§ Problem to solve: In the records below, the lines from the one containing "Viewport: 1492px width, 769px" through the last are to be reproduced exactly and alone.
*** Task data ***
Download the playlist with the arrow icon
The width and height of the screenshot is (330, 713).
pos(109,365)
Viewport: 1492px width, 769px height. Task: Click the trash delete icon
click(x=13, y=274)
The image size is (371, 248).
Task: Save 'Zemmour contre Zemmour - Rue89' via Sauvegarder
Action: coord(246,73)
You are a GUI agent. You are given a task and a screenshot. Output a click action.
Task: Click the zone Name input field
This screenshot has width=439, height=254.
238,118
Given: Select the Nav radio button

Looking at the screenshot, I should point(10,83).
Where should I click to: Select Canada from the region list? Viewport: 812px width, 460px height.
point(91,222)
***
§ Reply to the exercise:
Viewport: 1492px width, 769px height. Task: Click the trash delete icon
click(x=13, y=274)
The image size is (371, 248).
Task: Save 'Zemmour contre Zemmour - Rue89' via Sauvegarder
Action: coord(246,73)
You are a GUI agent. You are given a task and a screenshot. Output a click action.
Task: Click the zone Name input field
This screenshot has width=439, height=254.
238,118
Given: Select the Nav radio button

Looking at the screenshot, I should point(10,83).
Where should I click to: Select Canada from the region list? Viewport: 812px width, 460px height.
point(91,222)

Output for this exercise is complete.